Ce groupe, initiallement plutôt « contre », a trouvé une cohérence autour du travail et de la réflexion de Pierre Moscovici d’une part, soutenu par SD et RM, et par la perspective plus large qu’incarne Martine Aubry.

A ceux-là s’agrègent Les grands élus (qui incarnent une dimension territoriale et décentralisatrice à la fois intéressante et à risque) de la Ligne claire, et le pôle écologique, qui viennent d’apporter leur soutien à Perre Moscovici.

Localement, Rénover Maintenant a des bases fortes, et sur Toulouse SD est bien implanté.
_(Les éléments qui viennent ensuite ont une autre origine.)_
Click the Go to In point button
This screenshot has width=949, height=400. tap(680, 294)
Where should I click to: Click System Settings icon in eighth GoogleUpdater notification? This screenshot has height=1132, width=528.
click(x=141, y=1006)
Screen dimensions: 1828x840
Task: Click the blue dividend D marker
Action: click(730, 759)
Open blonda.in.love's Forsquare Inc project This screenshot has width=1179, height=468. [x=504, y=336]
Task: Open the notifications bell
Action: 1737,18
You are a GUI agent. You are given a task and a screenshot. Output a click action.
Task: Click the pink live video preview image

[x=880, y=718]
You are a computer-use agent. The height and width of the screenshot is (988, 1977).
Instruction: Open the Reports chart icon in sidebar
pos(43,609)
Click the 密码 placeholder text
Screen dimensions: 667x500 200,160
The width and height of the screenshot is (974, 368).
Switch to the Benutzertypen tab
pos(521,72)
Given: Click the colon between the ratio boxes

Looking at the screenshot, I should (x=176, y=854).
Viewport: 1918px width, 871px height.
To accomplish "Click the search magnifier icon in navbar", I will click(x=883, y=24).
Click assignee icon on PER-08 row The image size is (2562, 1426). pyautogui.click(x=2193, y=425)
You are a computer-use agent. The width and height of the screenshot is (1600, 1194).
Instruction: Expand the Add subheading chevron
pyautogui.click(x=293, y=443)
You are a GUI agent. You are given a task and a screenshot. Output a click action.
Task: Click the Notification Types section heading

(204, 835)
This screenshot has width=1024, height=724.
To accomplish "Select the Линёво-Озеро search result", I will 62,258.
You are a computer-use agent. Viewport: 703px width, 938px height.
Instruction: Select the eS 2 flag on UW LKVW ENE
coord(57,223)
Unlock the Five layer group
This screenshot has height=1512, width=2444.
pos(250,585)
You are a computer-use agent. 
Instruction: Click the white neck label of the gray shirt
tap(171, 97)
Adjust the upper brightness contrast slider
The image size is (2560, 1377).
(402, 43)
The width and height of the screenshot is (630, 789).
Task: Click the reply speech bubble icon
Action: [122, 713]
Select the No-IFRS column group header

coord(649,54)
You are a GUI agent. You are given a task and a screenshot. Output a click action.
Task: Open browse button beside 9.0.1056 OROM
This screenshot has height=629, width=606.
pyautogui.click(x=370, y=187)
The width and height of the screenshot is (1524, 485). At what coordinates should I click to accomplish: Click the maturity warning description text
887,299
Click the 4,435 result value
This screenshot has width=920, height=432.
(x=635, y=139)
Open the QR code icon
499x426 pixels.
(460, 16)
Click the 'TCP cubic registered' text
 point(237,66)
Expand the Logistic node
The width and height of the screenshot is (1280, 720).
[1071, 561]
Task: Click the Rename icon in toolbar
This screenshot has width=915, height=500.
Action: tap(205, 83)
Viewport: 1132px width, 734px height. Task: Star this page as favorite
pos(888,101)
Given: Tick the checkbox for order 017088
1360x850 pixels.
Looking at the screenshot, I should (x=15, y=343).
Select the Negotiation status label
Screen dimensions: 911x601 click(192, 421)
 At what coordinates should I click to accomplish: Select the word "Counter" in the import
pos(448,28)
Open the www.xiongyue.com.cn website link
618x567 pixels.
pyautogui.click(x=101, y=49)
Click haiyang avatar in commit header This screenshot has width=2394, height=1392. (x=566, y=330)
Avec le regard critique sur la direction actuelle de la fédé, (on peut le lire dans les résultats de la consultation sur les sénatoriales par exemple) cela peut potentiellement être une motion majoritaire.

Il serait dommage que Pierre Moscovici et Martine Aubry n’arrivent pas à s’entendre, mais plus encore que la solution trouvée soit incohérente.

Sans doute sur le fond, (quelle gauche pour demain, dans quelle Europe et quel monde), les uns et les autres ont évolués et on peut construire ensemble. Mais les questions stratégiques posées ne sont pas anodines : présidentialisation du parti, place des fabiusiens, cohérence idéologique (je ne vois pas ce que viendrait faire Hamon dans une motion commune par exemple).

Il serait également dommageable que le courant ne sache pas se réunir, prendre des décisions collectives et les respecter, et qu’au niveau national on ne tienne pas compte des efforts déjà fournis au niveau local.

Il y a des discussons nouvelles, des réflexions de fond intéressantes. Nous sommes à un tournant du parti et de la gauche européenne, et donc on peut sortir des schémas du passé. J’ai donc beaucoup d’espoir en ce bouillonnement, notamment autour de Mosco-Montebourg-Aubry. Fabius pourquoi pas, de manière marginale, si sa nouvelle doctrine est compatible.

Moscovici prend de l’ampleur, il pourrait être un bon premier secrétaire, qui ne préparerait pas les présidentielle pour lui. Alors, sans doute Aubry fairait-elle un plus gros score (mais est-ce le seul objectif d’une motion ?), mais si c’est au prix d’une nouvelle synthèse fourre-tout…

Mais pour l’instant j’avoue ne pas trop comprendre… Nous avons un peu perdu prise sur les évènements, comme si cela se passait maintenant là-haut, dans un combat aérien… Bien sûr nous reprendrons la main au moment du vote, mais d’ici là…

J’écrirai à nouveau dessus lorsque j’y verrai un peu plus clair.